2012年7月8日 星期日

[ ML In Action ] Machine learning basics




Preface :
In the last half of the twentieth century the majority of the workforce in the developed world has moved from manual labor to what is known as "knowledge work". Things are much more ambiguous now; job assignments such as "maximize profits," "minimize risk," and "find the best marketing strategy" are all too common. The fire hose of information available to us from the World Wide Web makes the jobs of knowledge workers even harder. Making sense of all the data with our job in mind is becoming a more essential skill, as Hal Varian, chief economist at Google, said :
I keep saying the sexy job in the next ten years will be statistician. People think I'm joking, but who would've guessed that computer engineers would've been the sexy job of the 1990's? The ability to take data - to be able to understand it, to process it, to extract value from it, to visualize it, to communicate it - that's going to be a hugely important skill in the next decades, not only at the professional level but even at the educational level for elementary school kids, for high school kids, for college kids. Because now we really do have essentially free and ubiquitous data. So the complementary scarce factor is the ability to understand that data and extract value from it. I think statisticians are part of it, but it's just a part. You also want to be able to visualize the data, communicate the data, and utilize it effectively. But I do think those skills - of being able to access, understand, and communicate the insights you get from data analysis - are going to extremely important. Managers need to be able to access and understand the data themselves.

Key terminology :
We'll go through an example of building a bird classification system. This sort of system is an interesting topic often associated with machine learning called "expert systems". By creating a computer program to recognize birds, we've replaced an ornithologist with a computer. The ornithologist is a bird expert, so we've created an expert system.

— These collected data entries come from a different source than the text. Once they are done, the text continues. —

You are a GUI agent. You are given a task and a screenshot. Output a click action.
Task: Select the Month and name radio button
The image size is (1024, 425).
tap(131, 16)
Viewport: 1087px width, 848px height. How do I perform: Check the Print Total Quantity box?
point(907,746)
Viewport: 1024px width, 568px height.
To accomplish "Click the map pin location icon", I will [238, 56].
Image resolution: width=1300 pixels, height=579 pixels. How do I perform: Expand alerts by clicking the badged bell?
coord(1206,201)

Below table are some values for four parts of various birds that we decided to measure. We choose to measure weight, wingspan, whether it has webbed feet, and the color of its back. The four things we've measured are called "features" ; these are also called "attributes", but we'll stick with the term features in the follow chapters. Each of the rows in table is an "instance" made up of features :


The first two features in table are numeric and can take on decimal values. The third feature (Webbed feet) is binary: it can only be 1 or 0. The fourth feature (back color) is an enumeration over the color palette we're using, and I just chose some very common colors.

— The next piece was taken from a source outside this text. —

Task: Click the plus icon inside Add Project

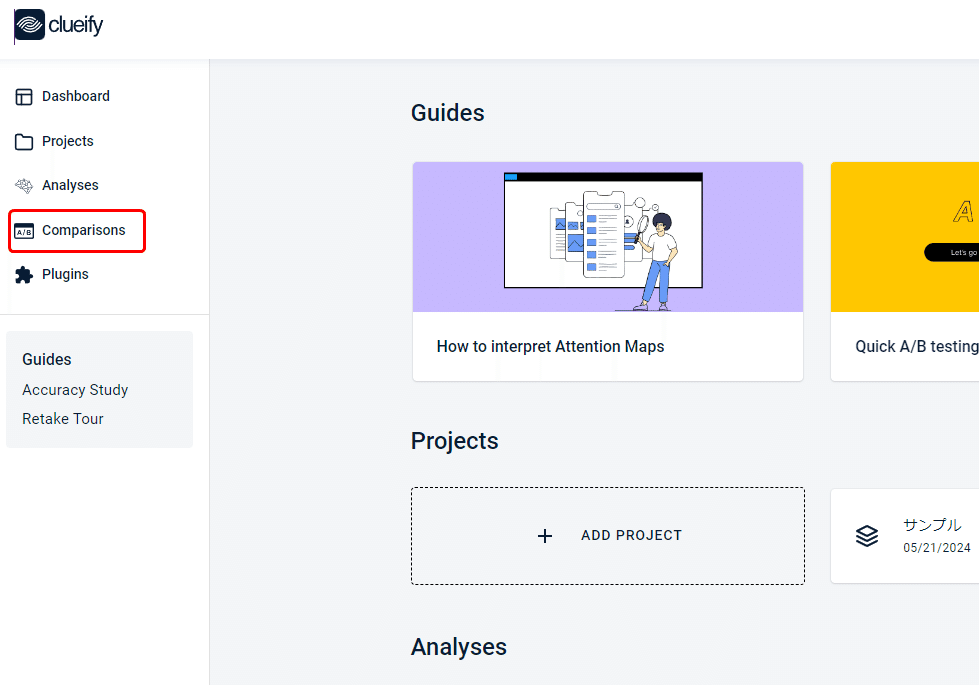Action: point(545,536)
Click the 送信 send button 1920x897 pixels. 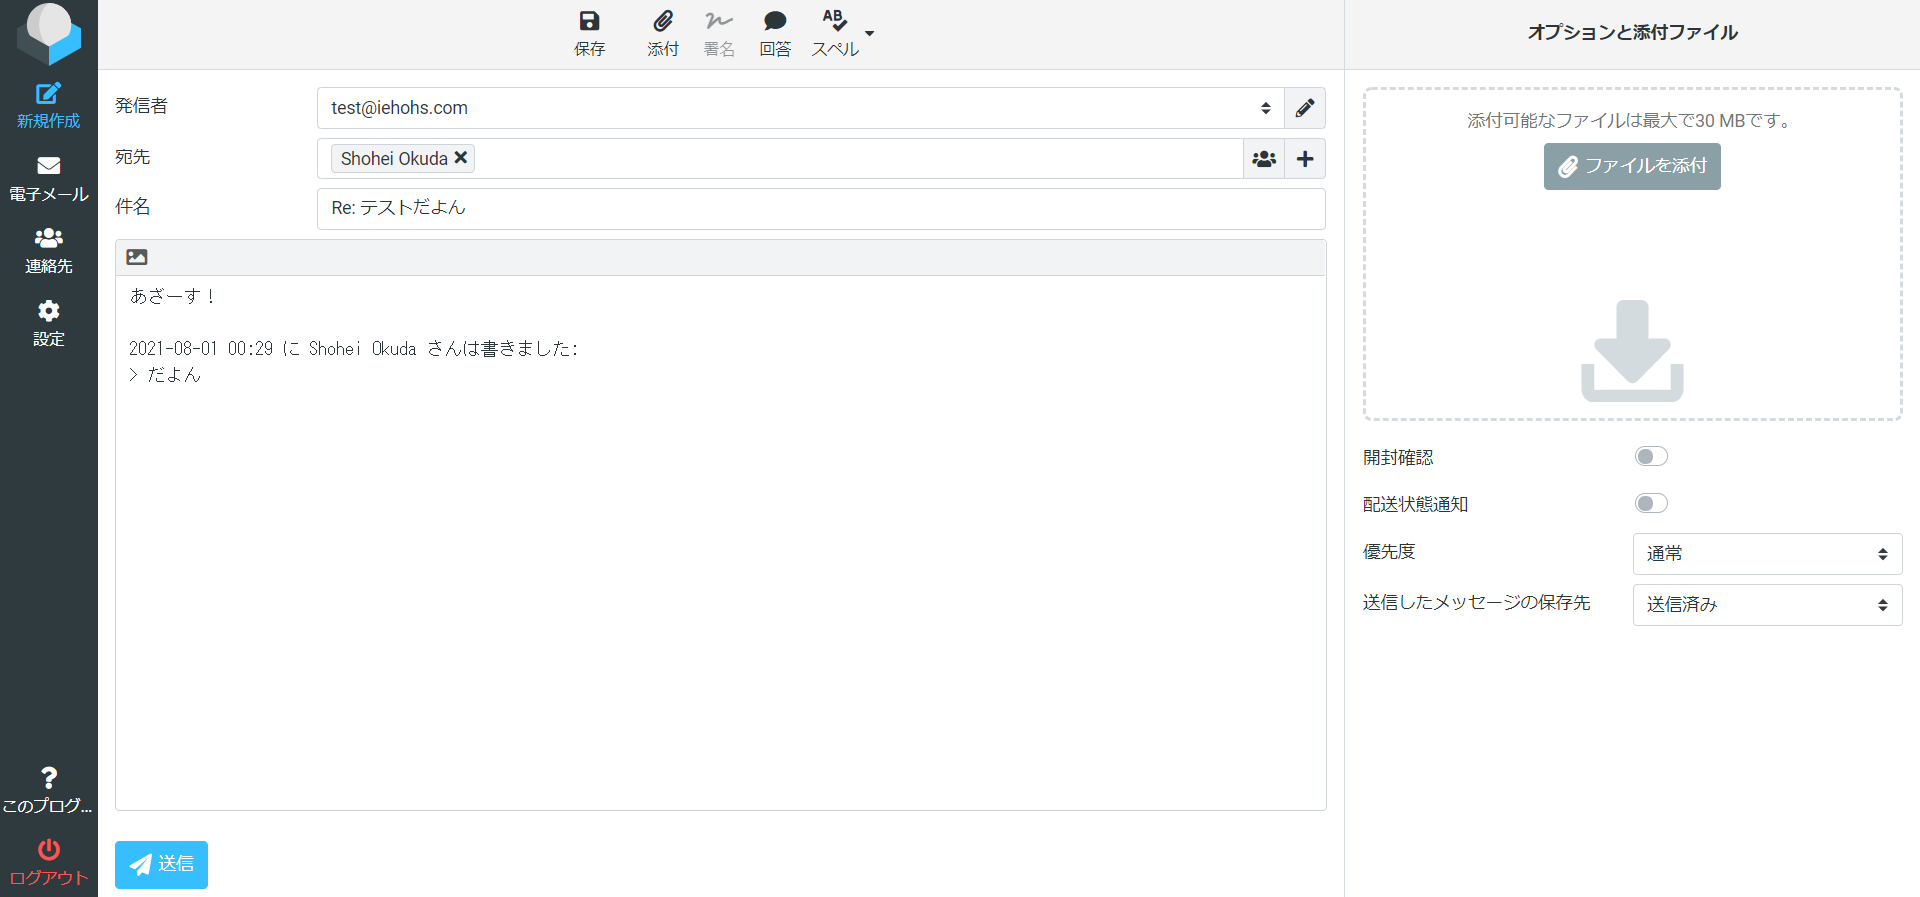point(161,864)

On task in machine learning is "classification" and there are many machine learning algorithms that are good at it. The class in this example is the bird species ; more specifically, we can reduce our classes to specific species or everything else. Say we've decided on a machine learning algorithm to use for classification. What we need to do next is train the algorithm, or allow it to learn. To train the algorithm we feed it quality data known as a "training set". A training set is the set of training examples we'll use to train our machine learning algorithms. From upper table, our training set has six "training examples". Each training example has four features and one "target variable". The target variable is what we'll be trying to predict with our machine learning algorithms. In classification the target variable takes on a nominal value, and in the task of regression its value could be continuous. In a training set the target variable is known. The machine learns by finding some relationship between the features and the target variable. The target variable is the species. In the classification problem the target variables are called "classes", and there is assumed to be a finite number of classes.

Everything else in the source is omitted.